• U.S.

Music: Little Silver Hands

4 minute read
TIME

In a whitewashed, thatch-roofed cabaret in St.-Maries-de-la-Mer, west of the French Riviera, the crowd sat in the smoky darkness one night last week as the guitarist strummed the gypsy rhythms that he had learned as a boy. The slight, intense performer did not like the feel of the crowd—”les marts,” he contemptuously called them, “the dead ones.” His playing was listless until midnight, when the dead ones left, and an enthusiastic group of flamenco appreciators—some gypsies among them—arrived from Aries. Then 29-year-old Ricard Baillardo (Manita de Plata, or Little Silver Hands to his admirers) came alive.

From the six strings of his guitar, he plucked the haunting, staccato music that only gypsies can make. “Se toca asi [That’s the way]!” cried someone. “Your hands are not of silver, but of gold.” He moved among the crowd, found a pretty French girl, and sang her a Spanish compliment: “You are beautiful. Your husband is a silly man unworthy of you, and we should meet tomorrow.” The girl smiled in mystification, and De Plata moved away. At last, before dawn, the concert ended. “I have rarely played so well,” said De Plata. “I have the guitar in my heart.”

“Christ Danced.” The current rage of the Riviera, Manita de Plata is one of a handful of guitarists in southern France who get out their instruments after the tourists leave and play the fiercely emotional music that they call their own. Anyone can finger the guitar, they believe, but only the true gypsy can play “flamenco”—a word that to Andalusians literally means “gypsy.”

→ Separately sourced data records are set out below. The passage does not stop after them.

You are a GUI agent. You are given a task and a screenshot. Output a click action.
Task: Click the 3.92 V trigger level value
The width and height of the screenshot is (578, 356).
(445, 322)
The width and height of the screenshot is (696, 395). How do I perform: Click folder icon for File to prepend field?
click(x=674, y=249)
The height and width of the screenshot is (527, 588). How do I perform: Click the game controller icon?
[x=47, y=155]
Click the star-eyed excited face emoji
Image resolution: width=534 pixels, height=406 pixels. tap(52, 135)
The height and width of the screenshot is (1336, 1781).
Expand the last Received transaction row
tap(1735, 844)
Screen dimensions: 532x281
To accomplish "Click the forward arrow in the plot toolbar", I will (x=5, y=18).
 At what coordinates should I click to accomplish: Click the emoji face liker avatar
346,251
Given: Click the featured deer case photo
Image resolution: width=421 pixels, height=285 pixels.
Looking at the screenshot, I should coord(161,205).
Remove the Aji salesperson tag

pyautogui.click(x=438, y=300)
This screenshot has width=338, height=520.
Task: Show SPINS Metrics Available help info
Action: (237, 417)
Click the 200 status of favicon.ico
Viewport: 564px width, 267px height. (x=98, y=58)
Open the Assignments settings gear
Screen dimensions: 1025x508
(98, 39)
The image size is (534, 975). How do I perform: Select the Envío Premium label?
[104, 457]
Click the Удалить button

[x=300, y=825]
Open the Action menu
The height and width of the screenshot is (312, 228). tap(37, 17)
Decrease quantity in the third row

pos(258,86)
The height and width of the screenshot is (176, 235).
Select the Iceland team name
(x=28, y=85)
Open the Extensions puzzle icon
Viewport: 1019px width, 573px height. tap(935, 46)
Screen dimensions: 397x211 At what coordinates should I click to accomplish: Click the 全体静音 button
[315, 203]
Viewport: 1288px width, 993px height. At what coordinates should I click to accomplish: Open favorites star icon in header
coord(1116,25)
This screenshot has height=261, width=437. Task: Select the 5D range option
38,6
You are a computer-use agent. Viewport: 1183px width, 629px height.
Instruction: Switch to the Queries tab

A style that contains Byzantine, Arabic, Hebraic and Moorish influences, flamenco reaches so far back into the gypsy’s dim and restless history that no one can tell whence it came. Entirely improvised, its techniques have been handed down through countless generations by the Andalusian gypsies of southern Spain. The themes are basic as life: love, loneliness, birth, death. The music is so rhythmically complex that it is too sophisticated for all but the best of modern guitarists. The lyrics evoke the same ingenuous moods as the music: “I love you so much that I would like to carry you away hidden in my pocket like a morsel of bread.” “The day you were born the sun put on clean clothes, there was celebrating in Heaven, and even Jesus Christ danced.”

Playing for Himself. Born in a gypsy wagon near Sète, a seaport near Marseille, De Plata is of the best flamenco tradition. He is illiterate, cannot even read music. His father was a horse trader who taught his son the guitar and encouraged him (“Manita, you have remarkable hands”). For the next 20 years, roaming southern France in the caravan, De Plata stayed out of school to spend his time practicing and listening to other gypsy players.

In time he discovered that people would pay to hear him play. But money means little to him: “When I am playing well, nothing else counts. I am playing for myself.” He has never signed a recording contract, although a recording of his cabaret performances was illegally released in France, and Decca is attempting to release another De Plata disk over his lawyer’s protests. Like many of his fellow guitarists, he has a scorn for non-gypsy audiences, often deliberately insults them in his improvised lyrics. He has turned down an offer from a New York nightclub because he gets seasick on ships and fears planes. Recently he tore up a glowing letter from Admirer Jean Cocteau. “You don’t realize who Cocteau is,” said a reproving friend. Replied De Plata: “Does Cocteau know who Manita de Plata is?”